Julius Peppers, defensive end, University of North Carolina -If the Houston Texans hadn't owned the first overall selection and didn't land their franchise quarterback, this guy would be a no-brainer pick. Peppers is a great athlete - after all, he did play hoops for the Tar Heels - and owns the type of upside potential that has many scouts calling him the next Lawrence Taylor or Michael Strahan.
NFL Lookalike: Bruce Smith

David Carr, quarterback, Fresno State - Speaking of franchise quarterbacks, the Texans are counting on the talented Carr to lead them to immediate respectability.
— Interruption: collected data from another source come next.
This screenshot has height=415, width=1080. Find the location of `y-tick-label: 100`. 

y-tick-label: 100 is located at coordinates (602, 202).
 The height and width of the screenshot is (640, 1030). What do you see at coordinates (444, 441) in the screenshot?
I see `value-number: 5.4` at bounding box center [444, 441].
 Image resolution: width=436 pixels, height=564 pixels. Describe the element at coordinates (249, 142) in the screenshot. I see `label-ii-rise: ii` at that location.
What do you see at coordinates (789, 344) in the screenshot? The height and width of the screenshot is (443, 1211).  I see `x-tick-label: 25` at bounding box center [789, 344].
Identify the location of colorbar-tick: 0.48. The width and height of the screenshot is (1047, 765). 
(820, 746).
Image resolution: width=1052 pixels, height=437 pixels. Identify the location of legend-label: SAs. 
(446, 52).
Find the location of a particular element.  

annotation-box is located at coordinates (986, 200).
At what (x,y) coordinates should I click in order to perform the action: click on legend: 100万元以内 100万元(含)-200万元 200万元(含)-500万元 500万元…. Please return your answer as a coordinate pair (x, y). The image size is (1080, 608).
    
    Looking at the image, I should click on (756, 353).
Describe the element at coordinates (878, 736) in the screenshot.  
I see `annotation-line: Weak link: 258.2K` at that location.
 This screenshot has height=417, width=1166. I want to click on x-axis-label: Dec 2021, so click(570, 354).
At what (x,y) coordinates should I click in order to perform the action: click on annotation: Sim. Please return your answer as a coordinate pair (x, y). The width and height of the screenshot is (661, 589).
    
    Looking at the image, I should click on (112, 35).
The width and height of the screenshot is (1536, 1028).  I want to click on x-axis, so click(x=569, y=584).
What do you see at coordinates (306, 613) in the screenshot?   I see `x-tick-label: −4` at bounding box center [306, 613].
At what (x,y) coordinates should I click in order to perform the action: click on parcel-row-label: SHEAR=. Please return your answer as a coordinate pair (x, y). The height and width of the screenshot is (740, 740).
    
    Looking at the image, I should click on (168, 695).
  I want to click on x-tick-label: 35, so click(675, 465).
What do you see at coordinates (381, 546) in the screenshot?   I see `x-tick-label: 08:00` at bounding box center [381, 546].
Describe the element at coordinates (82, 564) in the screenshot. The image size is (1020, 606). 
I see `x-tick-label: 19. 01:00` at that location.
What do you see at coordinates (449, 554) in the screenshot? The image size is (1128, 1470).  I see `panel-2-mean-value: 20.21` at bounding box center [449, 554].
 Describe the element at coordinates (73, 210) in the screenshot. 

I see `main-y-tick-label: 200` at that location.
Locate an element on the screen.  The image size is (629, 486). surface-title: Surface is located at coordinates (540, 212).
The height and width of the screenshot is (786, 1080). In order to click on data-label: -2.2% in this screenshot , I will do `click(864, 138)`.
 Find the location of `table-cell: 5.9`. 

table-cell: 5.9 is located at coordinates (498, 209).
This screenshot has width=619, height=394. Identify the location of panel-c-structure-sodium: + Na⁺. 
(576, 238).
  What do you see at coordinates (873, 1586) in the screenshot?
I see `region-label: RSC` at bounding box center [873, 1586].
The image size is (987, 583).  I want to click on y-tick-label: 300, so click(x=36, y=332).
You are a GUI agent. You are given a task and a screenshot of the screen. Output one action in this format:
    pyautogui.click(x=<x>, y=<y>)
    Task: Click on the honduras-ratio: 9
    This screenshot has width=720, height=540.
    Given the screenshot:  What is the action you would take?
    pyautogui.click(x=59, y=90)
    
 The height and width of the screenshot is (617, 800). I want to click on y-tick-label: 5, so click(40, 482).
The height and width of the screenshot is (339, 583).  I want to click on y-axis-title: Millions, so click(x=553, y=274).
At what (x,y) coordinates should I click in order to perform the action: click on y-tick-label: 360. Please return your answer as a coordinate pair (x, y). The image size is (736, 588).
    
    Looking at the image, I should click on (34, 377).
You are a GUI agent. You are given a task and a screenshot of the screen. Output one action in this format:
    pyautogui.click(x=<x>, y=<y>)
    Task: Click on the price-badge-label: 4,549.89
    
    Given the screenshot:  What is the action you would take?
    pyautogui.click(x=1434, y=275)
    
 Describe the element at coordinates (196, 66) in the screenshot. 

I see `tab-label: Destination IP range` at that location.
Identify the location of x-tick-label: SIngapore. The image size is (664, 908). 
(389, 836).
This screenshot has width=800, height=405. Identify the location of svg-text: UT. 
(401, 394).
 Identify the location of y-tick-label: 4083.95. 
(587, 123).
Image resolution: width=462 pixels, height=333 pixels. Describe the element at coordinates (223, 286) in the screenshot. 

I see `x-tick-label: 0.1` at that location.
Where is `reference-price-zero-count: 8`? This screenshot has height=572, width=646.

Houston stockpiled a monstrous offensive line in the NFL expansion draft, so Carr will likely be able to get out of bed on Mondays without the aid of crutches or a forklift.
NFL Lookalike: Peyton Manning

Joey Harrington, quarterback, Oregon - Once you've appeared on a building-size billboard in Times Square, what do you do for an encore? Well, Mark Wahlberg (the former Times Square underwear guy) starred in Planet of the Apes. Hopefully, Harrington's next step will be more prosperous. Harrington picked the perfect time to have his best collegiate game - the 2002 Fiesta Bowl - and was the comeback kid for the Ducks. Sports marketing directors are drooling over his prospects.
NFL Lookalike: Joe Montana

Roy Williams, safety, Oklahoma - Here's a safety who can cover a fleet-footed receiver and also knock them into next week. His Superman impersonation against arch rival Texas (he caused a game-turning interception off Chris Simms) is an all-time SportsCenter highlight reel.
NFL Lookalike: Darren Woodson

Bryant McKinnie, offensive tackle, Miami - The best lineman in the draft, McKinnie isn't going to make the headlines of his skill-position teammates. But he'll surely keep them out of the obits. A hulking man with catlike reflexes and better-than-average speed, McKinnie will be playing in Pro Bowls for the rest of the decade.